## WORK TO COMPLETE
For the records below, print the lines from the line with "Task: Select the temple landscape image block" through the line with "Given: Click the result message display box" exactly as written; include both end lines and exclude the rest.

══════════════════════════════

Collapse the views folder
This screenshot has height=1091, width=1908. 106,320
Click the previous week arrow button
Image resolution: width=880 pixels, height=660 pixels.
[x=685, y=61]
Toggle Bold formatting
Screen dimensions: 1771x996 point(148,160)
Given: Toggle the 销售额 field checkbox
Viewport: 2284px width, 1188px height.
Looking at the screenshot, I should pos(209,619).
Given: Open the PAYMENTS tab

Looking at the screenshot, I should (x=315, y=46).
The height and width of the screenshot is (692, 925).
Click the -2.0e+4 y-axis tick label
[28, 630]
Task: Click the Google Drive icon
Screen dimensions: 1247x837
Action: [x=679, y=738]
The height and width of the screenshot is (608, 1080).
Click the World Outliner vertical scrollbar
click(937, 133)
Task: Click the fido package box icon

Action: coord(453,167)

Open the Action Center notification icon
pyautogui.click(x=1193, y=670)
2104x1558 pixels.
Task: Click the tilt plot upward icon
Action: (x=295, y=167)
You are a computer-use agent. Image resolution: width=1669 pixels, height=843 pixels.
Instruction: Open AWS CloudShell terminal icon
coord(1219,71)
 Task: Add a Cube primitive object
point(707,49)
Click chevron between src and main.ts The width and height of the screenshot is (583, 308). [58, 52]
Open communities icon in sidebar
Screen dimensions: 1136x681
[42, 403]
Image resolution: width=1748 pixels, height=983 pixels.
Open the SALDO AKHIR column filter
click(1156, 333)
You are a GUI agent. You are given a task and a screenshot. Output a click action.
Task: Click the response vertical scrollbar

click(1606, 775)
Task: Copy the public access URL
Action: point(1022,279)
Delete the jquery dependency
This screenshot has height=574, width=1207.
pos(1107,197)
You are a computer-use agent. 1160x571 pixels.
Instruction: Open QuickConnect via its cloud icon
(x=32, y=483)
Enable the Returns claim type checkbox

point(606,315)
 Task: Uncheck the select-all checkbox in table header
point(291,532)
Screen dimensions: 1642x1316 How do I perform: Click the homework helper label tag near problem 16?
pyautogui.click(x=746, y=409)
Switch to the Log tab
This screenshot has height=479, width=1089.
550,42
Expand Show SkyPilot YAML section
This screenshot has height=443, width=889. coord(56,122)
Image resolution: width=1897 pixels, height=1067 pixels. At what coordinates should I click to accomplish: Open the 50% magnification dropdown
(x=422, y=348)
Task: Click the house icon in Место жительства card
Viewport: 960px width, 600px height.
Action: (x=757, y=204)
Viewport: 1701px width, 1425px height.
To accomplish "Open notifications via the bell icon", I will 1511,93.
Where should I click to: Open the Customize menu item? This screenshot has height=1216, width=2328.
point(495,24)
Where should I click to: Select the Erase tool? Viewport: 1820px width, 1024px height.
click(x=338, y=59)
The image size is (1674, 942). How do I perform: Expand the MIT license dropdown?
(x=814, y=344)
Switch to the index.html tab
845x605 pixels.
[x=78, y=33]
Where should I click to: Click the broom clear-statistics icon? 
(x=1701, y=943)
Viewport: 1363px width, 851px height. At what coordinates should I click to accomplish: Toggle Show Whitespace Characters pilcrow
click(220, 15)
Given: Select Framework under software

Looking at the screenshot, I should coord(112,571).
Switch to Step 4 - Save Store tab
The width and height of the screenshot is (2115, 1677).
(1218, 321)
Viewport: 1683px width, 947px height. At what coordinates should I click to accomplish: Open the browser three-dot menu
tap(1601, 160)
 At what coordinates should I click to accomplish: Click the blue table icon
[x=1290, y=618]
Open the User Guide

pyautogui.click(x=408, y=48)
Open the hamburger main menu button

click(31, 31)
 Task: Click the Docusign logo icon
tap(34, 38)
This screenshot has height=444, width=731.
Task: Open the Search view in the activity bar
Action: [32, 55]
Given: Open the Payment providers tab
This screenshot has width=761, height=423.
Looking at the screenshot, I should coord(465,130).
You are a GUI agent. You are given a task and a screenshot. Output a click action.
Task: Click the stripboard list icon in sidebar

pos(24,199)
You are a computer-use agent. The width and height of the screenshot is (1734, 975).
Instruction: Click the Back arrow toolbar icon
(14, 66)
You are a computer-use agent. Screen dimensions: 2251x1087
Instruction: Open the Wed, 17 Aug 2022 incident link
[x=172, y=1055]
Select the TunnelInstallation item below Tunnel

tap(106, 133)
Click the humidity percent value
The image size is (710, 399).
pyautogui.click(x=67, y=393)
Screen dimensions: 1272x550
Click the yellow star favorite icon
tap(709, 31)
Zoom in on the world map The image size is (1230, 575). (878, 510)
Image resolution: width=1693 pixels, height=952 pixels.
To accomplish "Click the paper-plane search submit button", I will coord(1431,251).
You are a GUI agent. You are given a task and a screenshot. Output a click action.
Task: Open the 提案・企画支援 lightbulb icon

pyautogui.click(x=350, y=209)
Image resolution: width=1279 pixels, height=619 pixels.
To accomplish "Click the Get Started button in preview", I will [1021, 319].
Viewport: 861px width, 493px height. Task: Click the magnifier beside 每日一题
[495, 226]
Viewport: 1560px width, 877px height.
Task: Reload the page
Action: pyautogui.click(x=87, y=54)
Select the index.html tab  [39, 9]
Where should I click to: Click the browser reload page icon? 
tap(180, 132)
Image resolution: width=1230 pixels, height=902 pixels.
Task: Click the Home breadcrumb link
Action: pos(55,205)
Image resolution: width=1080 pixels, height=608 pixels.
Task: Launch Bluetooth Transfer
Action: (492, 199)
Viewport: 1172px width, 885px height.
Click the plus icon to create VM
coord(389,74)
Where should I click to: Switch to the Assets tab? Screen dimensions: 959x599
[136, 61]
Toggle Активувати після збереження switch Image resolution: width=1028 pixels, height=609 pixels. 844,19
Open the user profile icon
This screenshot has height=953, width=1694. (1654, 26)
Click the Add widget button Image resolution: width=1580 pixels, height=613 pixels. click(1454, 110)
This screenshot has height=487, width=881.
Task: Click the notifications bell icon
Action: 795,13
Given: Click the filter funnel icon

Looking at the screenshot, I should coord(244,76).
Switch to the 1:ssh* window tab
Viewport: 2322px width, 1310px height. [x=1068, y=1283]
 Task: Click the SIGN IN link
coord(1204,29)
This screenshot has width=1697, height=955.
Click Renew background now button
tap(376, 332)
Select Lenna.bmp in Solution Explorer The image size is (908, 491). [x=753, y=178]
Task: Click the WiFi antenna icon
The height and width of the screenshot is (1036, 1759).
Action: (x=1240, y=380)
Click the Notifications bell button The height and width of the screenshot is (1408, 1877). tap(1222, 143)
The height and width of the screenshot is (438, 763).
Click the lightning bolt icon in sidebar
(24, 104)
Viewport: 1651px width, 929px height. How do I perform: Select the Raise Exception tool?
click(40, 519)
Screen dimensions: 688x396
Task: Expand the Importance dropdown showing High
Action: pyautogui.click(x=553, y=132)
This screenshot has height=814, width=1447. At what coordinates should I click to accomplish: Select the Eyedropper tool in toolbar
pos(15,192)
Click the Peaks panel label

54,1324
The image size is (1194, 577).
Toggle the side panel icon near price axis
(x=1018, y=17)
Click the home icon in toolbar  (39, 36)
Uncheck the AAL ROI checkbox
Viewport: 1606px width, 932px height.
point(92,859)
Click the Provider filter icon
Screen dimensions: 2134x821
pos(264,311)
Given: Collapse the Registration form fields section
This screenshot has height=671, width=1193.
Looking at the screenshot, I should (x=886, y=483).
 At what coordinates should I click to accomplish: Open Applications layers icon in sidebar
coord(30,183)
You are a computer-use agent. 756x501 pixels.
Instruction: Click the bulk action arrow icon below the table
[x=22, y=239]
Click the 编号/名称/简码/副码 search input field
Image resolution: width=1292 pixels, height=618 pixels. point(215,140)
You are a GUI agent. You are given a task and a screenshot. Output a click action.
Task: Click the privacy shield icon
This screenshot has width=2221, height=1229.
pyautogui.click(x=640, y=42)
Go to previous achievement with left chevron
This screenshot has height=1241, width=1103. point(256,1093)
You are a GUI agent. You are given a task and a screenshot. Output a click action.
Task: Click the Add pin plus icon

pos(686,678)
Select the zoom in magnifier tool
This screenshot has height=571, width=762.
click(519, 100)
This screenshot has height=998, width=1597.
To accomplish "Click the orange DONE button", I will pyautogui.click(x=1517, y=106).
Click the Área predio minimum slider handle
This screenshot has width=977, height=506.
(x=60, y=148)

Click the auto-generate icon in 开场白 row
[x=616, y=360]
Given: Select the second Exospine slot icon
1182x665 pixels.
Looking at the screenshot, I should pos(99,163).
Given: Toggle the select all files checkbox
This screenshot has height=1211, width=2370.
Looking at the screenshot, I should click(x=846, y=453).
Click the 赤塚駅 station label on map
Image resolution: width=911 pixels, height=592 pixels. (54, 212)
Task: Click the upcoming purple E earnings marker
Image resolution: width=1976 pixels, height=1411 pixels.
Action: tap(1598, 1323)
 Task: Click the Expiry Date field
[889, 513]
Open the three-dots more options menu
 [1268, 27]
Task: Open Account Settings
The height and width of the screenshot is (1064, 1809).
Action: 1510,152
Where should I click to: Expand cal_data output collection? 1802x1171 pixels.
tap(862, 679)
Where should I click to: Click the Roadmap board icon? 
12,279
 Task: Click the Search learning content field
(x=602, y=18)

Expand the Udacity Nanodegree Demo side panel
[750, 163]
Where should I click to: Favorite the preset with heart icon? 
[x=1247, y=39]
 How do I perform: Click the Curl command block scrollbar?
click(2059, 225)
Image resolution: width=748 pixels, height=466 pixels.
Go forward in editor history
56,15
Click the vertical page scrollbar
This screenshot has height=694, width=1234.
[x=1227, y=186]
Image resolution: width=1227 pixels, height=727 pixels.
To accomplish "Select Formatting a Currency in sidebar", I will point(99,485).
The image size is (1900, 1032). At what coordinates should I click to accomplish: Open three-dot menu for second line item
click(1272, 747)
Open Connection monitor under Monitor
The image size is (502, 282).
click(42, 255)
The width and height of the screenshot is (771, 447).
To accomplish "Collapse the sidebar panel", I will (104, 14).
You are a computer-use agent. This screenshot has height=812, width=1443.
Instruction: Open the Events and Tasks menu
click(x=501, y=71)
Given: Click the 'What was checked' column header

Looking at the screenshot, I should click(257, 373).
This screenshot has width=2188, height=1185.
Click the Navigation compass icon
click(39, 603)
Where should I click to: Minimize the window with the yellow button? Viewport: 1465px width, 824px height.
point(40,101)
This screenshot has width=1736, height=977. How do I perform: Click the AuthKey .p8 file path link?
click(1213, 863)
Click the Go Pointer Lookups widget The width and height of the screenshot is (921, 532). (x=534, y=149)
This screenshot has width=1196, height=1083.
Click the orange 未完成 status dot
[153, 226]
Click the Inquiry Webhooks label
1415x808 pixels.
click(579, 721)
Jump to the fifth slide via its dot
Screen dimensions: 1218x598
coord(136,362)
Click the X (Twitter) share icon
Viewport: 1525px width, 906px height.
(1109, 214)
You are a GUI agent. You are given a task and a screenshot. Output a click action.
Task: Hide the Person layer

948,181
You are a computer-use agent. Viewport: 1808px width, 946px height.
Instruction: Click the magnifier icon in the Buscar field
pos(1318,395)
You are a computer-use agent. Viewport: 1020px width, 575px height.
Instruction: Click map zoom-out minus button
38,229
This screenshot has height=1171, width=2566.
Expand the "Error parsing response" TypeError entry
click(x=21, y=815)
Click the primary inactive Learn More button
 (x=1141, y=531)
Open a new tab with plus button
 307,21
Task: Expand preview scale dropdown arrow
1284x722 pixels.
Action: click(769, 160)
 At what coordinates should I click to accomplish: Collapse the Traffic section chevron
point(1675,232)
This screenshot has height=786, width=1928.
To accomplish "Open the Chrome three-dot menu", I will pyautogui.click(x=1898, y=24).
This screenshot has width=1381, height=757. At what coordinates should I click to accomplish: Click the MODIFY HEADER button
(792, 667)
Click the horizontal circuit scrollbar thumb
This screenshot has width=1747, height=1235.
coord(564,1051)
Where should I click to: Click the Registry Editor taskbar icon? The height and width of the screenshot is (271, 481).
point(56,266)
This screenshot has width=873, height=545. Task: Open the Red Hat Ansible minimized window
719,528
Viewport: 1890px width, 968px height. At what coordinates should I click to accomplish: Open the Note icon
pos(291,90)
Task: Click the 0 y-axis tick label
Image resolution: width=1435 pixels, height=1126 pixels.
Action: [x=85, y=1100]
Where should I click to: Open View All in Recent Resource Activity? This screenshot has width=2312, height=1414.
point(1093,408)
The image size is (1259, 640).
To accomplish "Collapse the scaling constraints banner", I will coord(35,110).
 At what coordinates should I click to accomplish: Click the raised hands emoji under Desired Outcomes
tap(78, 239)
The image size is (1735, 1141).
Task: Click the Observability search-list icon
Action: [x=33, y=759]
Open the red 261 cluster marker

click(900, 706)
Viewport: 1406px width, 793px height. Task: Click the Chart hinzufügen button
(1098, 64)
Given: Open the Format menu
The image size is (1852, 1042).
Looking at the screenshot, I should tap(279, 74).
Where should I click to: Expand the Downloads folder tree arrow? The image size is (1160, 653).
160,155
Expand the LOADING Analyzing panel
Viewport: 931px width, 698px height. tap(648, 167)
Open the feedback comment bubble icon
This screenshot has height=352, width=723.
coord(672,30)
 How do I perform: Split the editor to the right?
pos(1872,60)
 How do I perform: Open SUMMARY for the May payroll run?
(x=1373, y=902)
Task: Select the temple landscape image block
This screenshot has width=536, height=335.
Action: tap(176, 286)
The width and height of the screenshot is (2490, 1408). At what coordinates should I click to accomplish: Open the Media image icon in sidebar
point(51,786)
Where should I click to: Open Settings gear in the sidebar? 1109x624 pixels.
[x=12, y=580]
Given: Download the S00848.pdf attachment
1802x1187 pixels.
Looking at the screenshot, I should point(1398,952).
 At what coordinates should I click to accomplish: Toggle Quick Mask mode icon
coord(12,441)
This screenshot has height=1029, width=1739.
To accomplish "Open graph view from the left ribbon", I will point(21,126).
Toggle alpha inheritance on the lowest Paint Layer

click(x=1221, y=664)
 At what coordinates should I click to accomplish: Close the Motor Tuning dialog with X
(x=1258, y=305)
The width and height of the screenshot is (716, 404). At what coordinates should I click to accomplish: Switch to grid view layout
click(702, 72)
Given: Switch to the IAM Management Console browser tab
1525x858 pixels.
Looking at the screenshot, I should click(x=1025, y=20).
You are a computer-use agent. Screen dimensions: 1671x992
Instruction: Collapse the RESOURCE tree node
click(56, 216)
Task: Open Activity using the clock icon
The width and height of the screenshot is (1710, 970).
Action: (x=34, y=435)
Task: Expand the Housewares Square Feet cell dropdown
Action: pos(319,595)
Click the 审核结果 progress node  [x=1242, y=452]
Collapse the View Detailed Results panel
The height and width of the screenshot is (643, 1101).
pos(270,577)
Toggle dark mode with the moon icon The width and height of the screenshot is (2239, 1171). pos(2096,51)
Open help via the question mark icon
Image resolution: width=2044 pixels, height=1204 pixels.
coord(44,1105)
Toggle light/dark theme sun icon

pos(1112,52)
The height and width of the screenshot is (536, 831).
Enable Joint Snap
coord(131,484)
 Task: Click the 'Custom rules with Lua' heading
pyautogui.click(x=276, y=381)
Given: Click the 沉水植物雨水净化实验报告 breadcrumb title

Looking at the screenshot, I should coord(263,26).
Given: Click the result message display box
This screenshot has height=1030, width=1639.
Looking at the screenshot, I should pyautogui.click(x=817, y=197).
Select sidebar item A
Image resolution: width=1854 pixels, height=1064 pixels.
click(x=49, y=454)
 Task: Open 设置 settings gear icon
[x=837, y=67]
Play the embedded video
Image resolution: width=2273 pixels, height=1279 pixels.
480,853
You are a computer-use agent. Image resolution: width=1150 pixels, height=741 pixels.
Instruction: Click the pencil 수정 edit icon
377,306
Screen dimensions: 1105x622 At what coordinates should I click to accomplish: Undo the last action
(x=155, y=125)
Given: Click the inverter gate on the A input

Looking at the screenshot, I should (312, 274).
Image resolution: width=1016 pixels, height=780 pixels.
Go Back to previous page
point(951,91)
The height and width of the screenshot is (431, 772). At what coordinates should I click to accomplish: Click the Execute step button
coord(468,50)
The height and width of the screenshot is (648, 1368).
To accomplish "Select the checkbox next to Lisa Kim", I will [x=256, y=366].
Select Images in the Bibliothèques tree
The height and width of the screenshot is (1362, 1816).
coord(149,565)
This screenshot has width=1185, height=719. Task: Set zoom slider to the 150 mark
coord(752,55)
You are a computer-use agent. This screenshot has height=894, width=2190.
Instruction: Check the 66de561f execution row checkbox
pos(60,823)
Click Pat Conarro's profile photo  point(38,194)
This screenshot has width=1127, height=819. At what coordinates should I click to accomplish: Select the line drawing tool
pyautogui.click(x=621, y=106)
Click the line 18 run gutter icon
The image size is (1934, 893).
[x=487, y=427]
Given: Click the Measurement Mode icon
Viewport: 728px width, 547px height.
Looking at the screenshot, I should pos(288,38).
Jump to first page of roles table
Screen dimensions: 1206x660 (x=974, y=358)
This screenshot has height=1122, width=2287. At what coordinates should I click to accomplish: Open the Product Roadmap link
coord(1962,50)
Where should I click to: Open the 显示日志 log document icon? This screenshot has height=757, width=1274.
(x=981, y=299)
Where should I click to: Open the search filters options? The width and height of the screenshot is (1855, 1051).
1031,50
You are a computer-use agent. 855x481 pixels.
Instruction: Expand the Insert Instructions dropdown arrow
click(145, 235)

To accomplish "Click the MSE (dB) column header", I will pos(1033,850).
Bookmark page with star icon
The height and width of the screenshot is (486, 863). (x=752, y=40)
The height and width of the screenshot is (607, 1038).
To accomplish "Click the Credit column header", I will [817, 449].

══════════════════════════════

## SOLUTION TO THIS TASK
Task: Select the temple landscape image block
This screenshot has width=536, height=335.
Action: tap(176, 286)
The width and height of the screenshot is (2490, 1408). At what coordinates should I click to accomplish: Open the Media image icon in sidebar
point(51,786)
Where should I click to: Open Settings gear in the sidebar? 1109x624 pixels.
[x=12, y=580]
Given: Download the S00848.pdf attachment
1802x1187 pixels.
Looking at the screenshot, I should point(1398,952).
 At what coordinates should I click to accomplish: Toggle Quick Mask mode icon
coord(12,441)
This screenshot has height=1029, width=1739.
To accomplish "Open graph view from the left ribbon", I will point(21,126).
Toggle alpha inheritance on the lowest Paint Layer

click(x=1221, y=664)
 At what coordinates should I click to accomplish: Close the Motor Tuning dialog with X
(x=1258, y=305)
The width and height of the screenshot is (716, 404). At what coordinates should I click to accomplish: Switch to grid view layout
click(702, 72)
Given: Switch to the IAM Management Console browser tab
1525x858 pixels.
Looking at the screenshot, I should click(x=1025, y=20).
You are a computer-use agent. Screen dimensions: 1671x992
Instruction: Collapse the RESOURCE tree node
click(56, 216)
Task: Open Activity using the clock icon
The width and height of the screenshot is (1710, 970).
Action: (x=34, y=435)
Task: Expand the Housewares Square Feet cell dropdown
Action: pos(319,595)
Click the 审核结果 progress node  [x=1242, y=452]
Collapse the View Detailed Results panel
The height and width of the screenshot is (643, 1101).
pos(270,577)
Toggle dark mode with the moon icon The width and height of the screenshot is (2239, 1171). pos(2096,51)
Open help via the question mark icon
Image resolution: width=2044 pixels, height=1204 pixels.
coord(44,1105)
Toggle light/dark theme sun icon

pos(1112,52)
The height and width of the screenshot is (536, 831).
Enable Joint Snap
coord(131,484)
 Task: Click the 'Custom rules with Lua' heading
pyautogui.click(x=276, y=381)
Given: Click the 沉水植物雨水净化实验报告 breadcrumb title

Looking at the screenshot, I should coord(263,26).
Given: Click the result message display box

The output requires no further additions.